TRY IT:
Exact copy, pictures excluded: print the lines from the one with "Select the Landscape mode icon in Modes panel" through the final line of the records.

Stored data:
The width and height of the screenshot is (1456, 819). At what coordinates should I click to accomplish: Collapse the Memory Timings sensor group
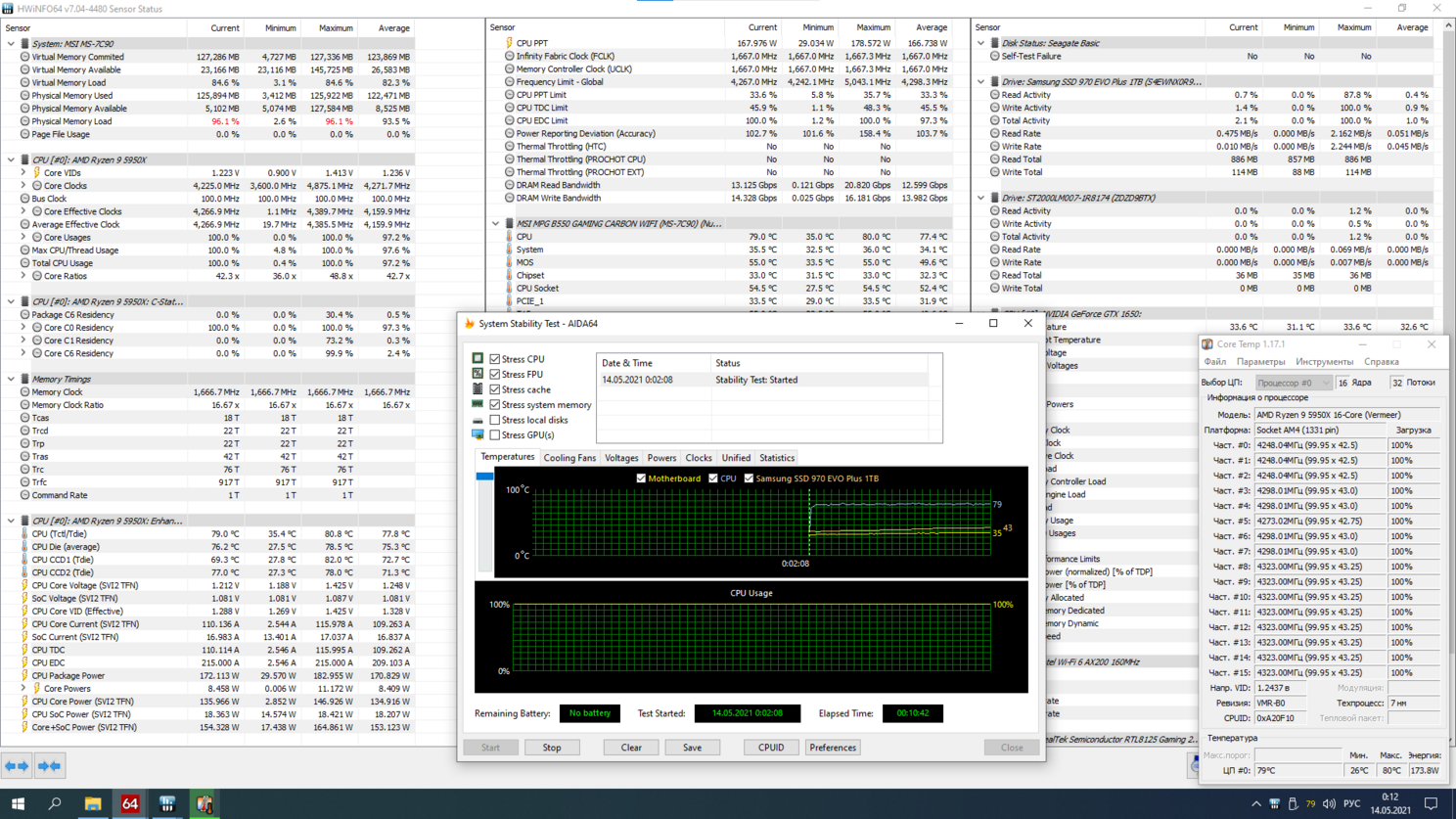[11, 380]
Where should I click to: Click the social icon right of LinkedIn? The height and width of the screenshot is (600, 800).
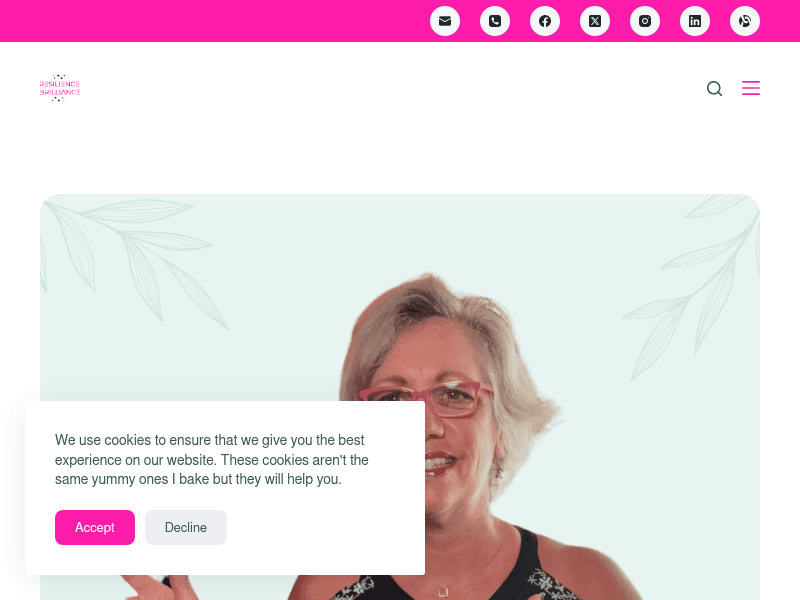(x=745, y=21)
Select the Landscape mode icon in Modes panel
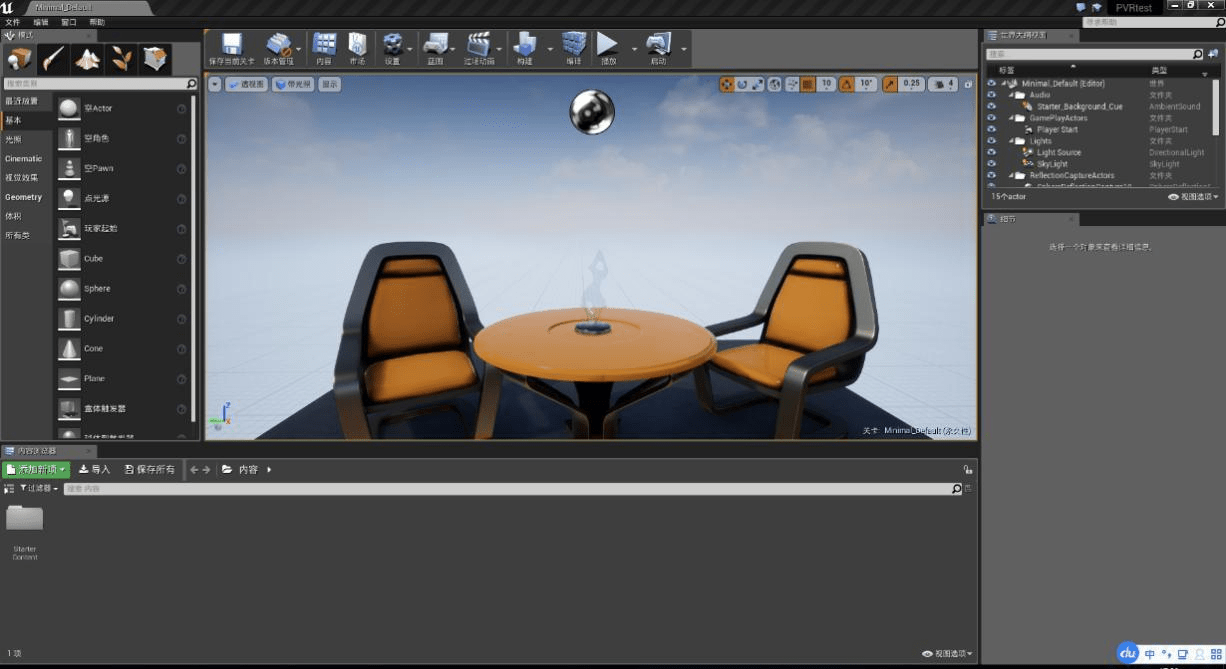This screenshot has width=1226, height=669. point(87,60)
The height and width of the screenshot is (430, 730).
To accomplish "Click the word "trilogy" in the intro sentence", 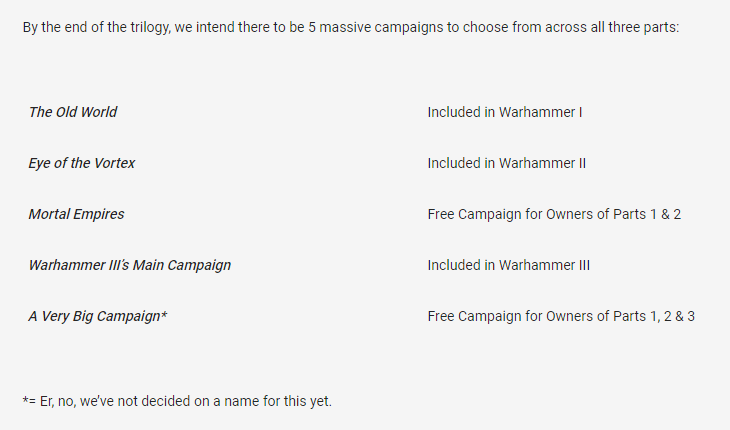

SOLUTION TO THIS PROBLEM:
Select the Landscape mode icon in Modes panel
This screenshot has width=1226, height=669. point(87,60)
The height and width of the screenshot is (430, 730).
To accomplish "Click the word "trilogy" in the intro sentence", 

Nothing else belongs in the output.